Give the count of lines in the entries that include "Abonnez", and write nothing besides it.

-- Data for this task follows --

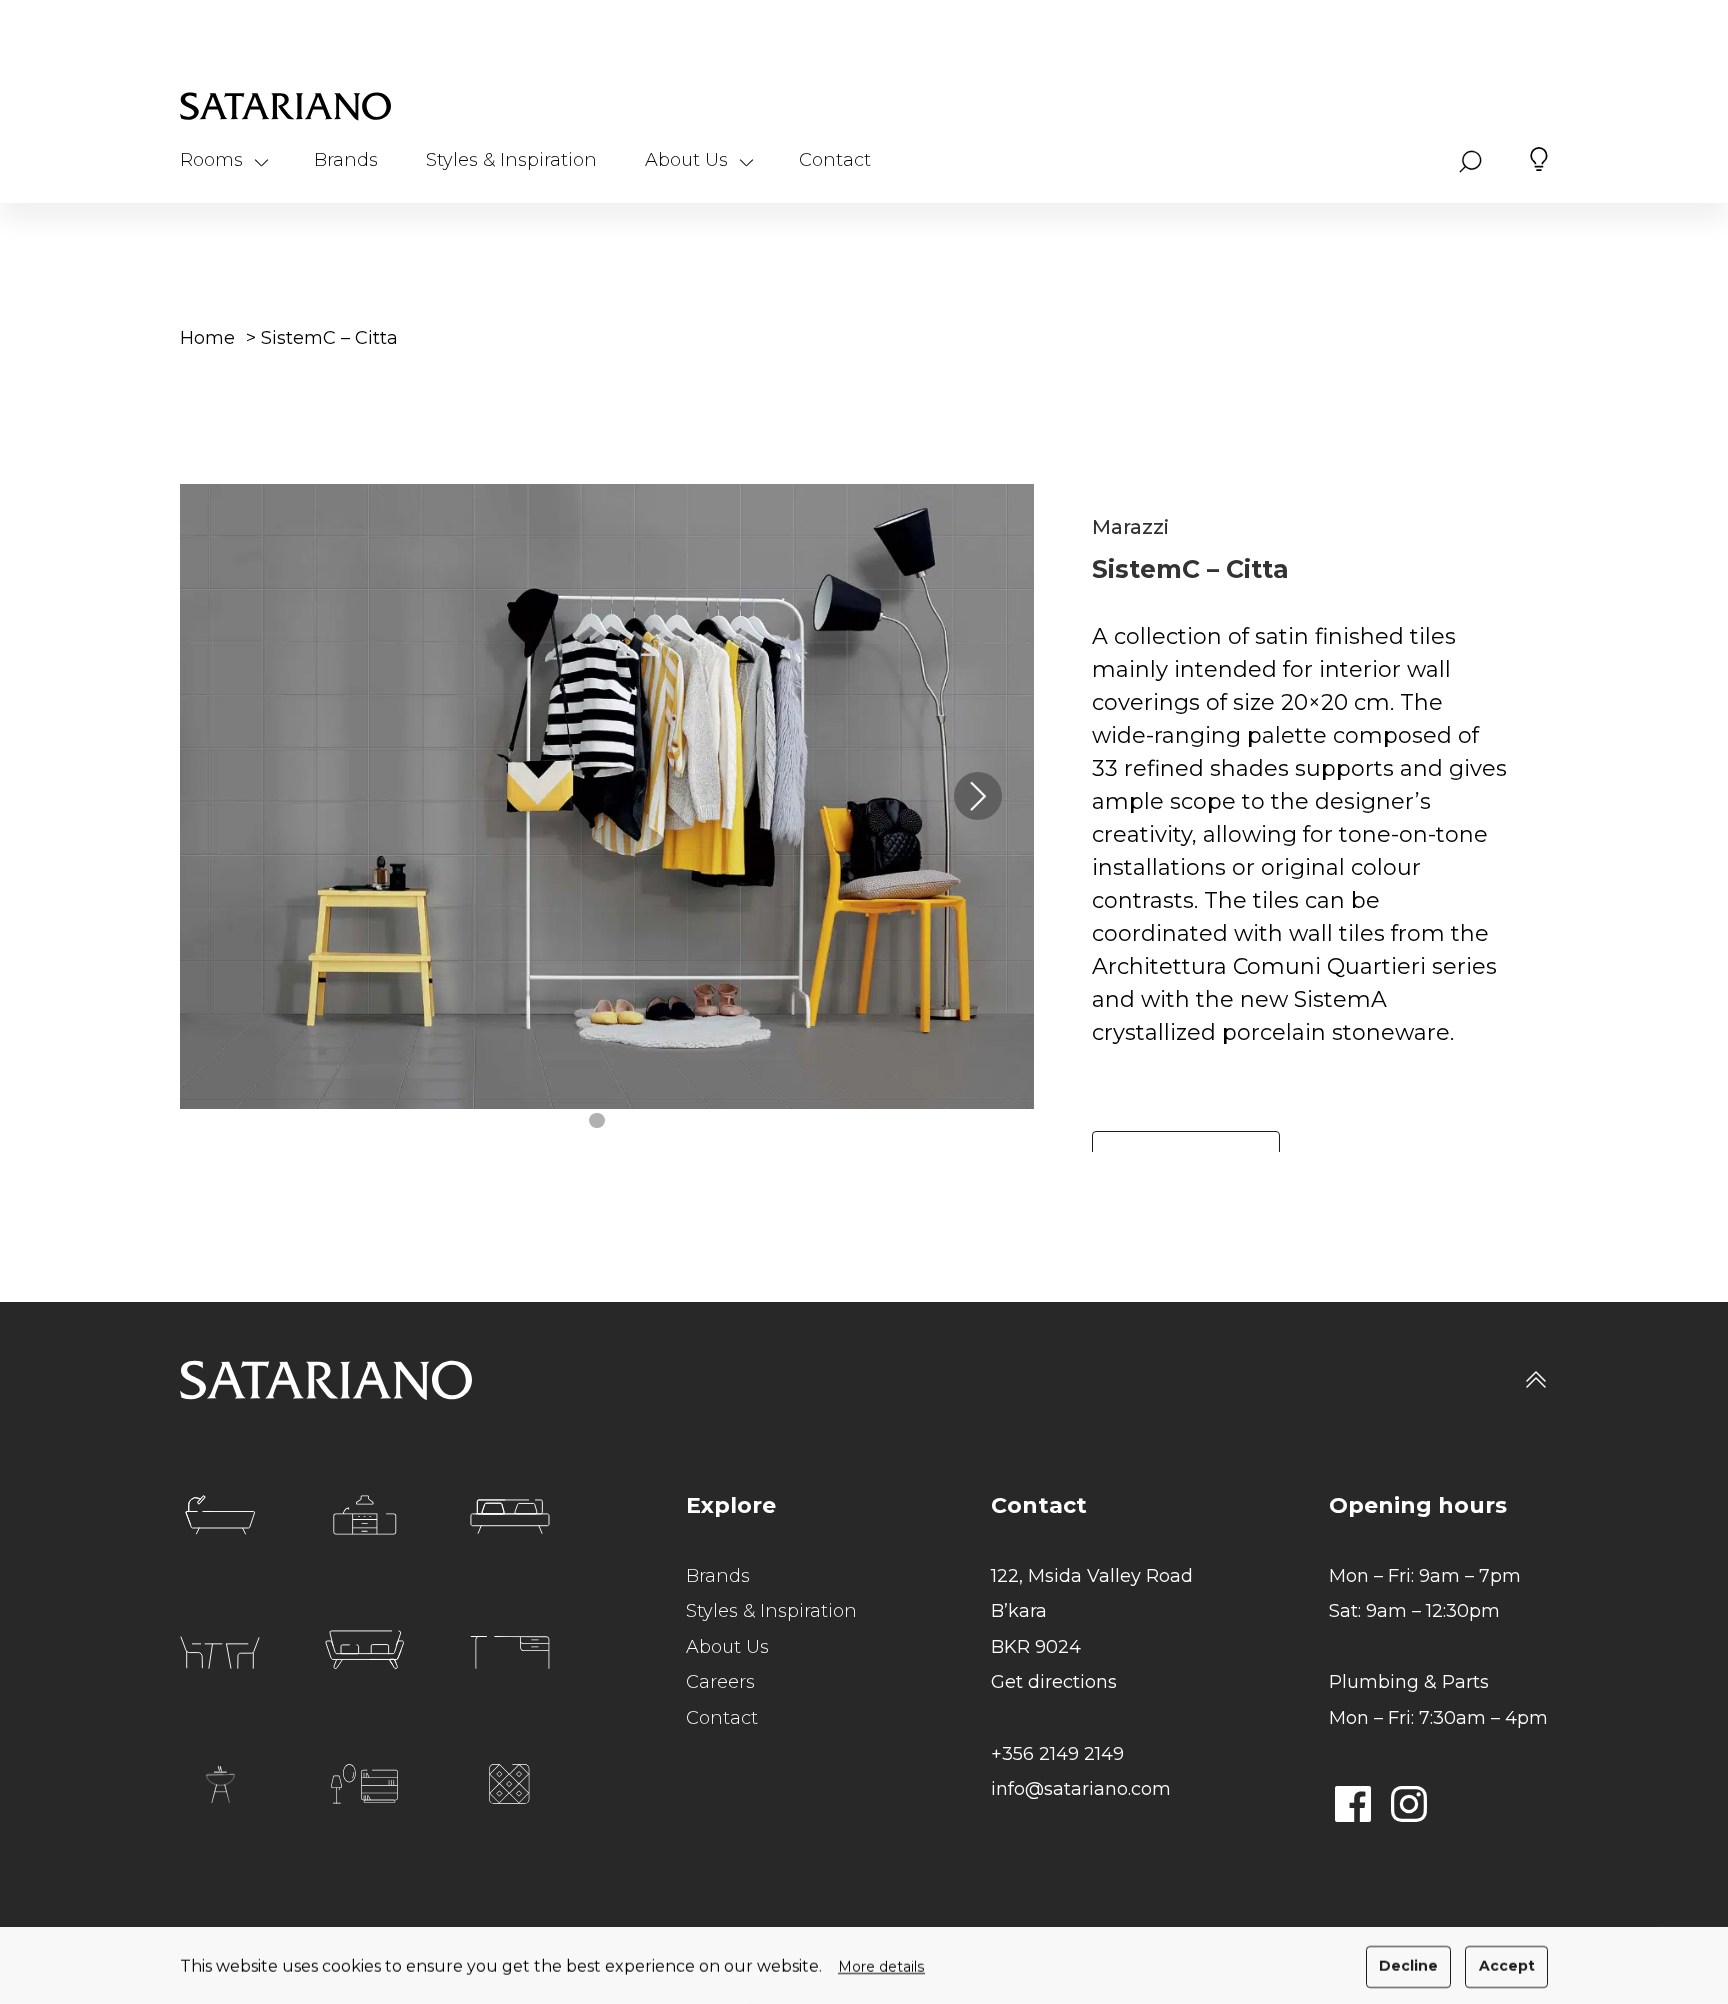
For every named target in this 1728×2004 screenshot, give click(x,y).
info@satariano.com (1081, 1789)
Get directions (1054, 1682)
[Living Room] (365, 1650)
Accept (1507, 1966)
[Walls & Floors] (509, 1784)
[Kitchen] (365, 1515)
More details (881, 1967)
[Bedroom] (510, 1516)
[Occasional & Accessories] (364, 1784)
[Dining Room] (220, 1652)
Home (207, 338)
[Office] (510, 1652)
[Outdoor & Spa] (220, 1784)
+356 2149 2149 (1057, 1754)
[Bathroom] (220, 1515)
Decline (1408, 1966)
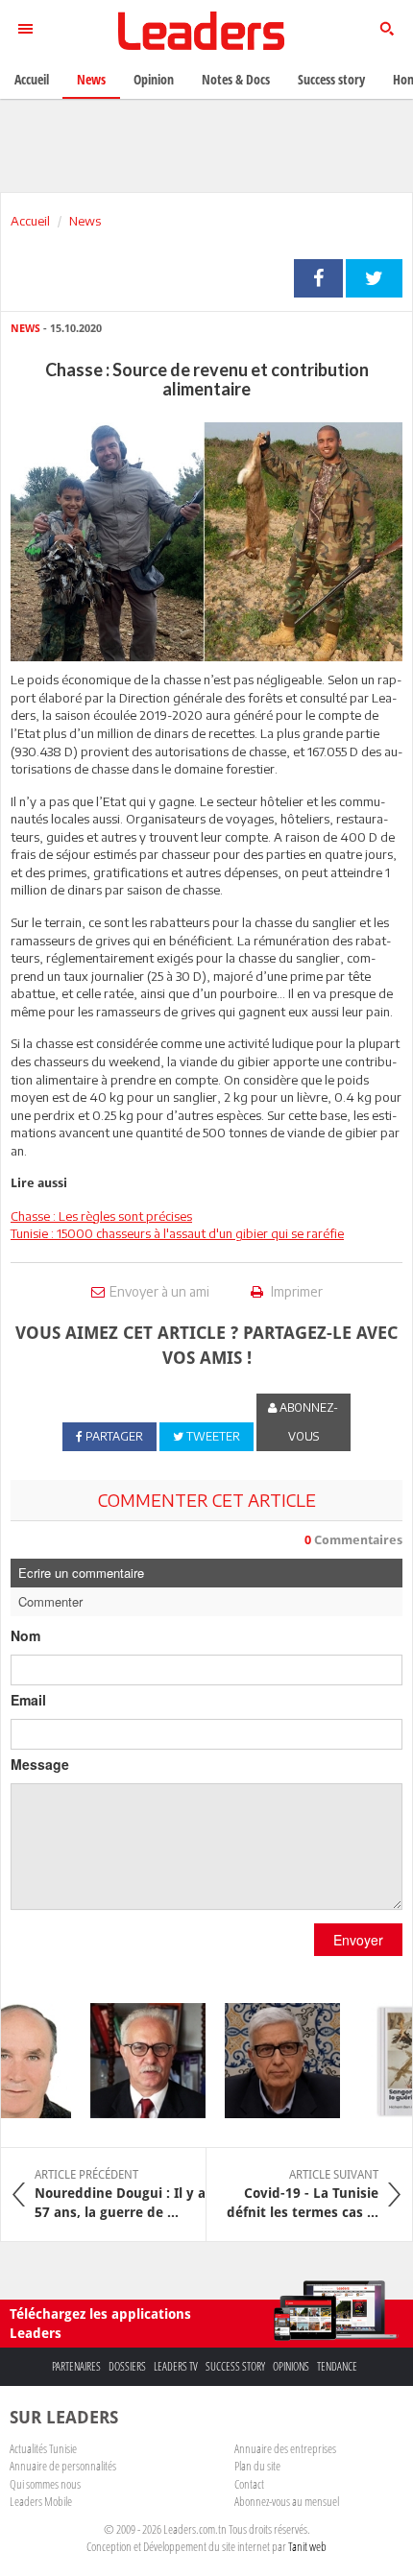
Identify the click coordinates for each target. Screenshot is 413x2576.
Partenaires (76, 2366)
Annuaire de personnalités (63, 2465)
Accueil (30, 220)
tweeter (374, 278)
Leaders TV (176, 2366)
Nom (25, 1635)
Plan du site (257, 2465)
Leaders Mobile (41, 2501)
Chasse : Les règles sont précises (101, 1216)
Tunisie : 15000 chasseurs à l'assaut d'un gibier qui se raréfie (177, 1233)
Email (28, 1699)
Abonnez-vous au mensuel (286, 2501)
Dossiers (127, 2366)
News (85, 220)
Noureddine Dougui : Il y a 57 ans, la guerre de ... (120, 2194)
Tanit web (307, 2546)
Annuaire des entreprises (285, 2448)
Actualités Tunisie (43, 2448)
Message (40, 1764)
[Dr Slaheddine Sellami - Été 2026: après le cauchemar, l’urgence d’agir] (139, 2060)
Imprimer (295, 1291)
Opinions (291, 2366)
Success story (235, 2366)
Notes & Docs (236, 79)
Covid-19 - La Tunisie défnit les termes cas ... (302, 2194)
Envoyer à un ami (159, 1291)
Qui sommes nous (45, 2484)
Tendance (337, 2366)
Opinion (154, 79)
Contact (249, 2484)
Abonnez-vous (307, 1421)
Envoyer (358, 1939)
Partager (318, 278)
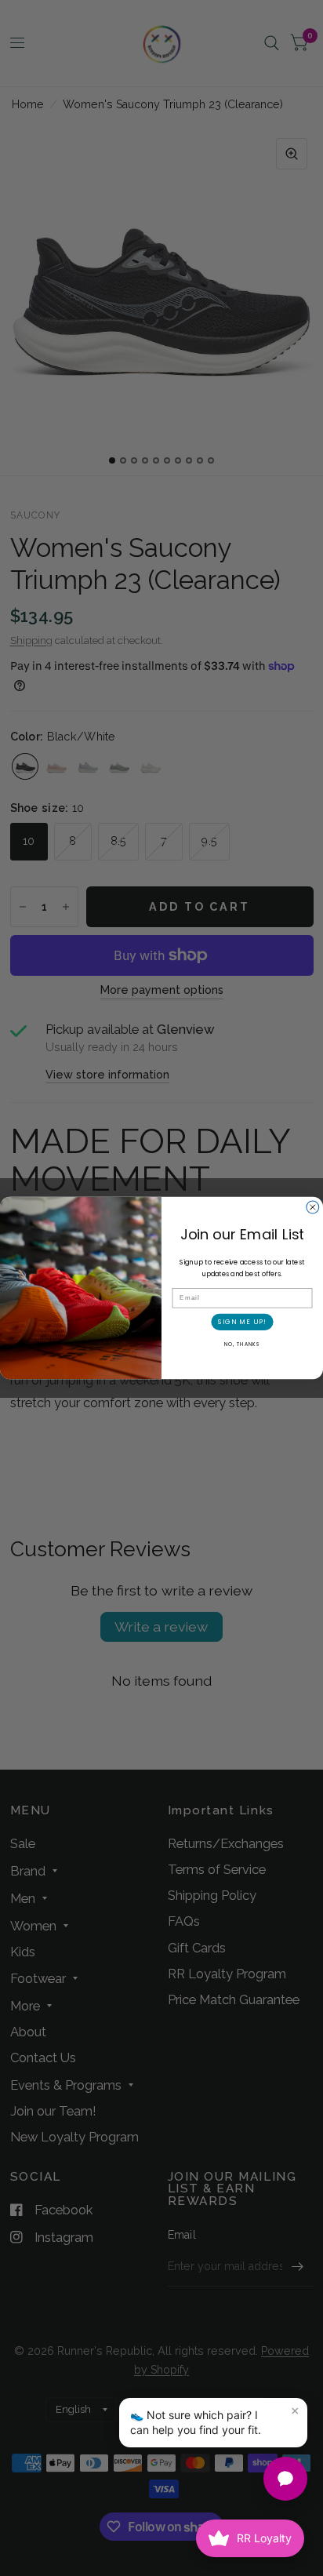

-- Data for this task concluded --

> _Answer for the task_
2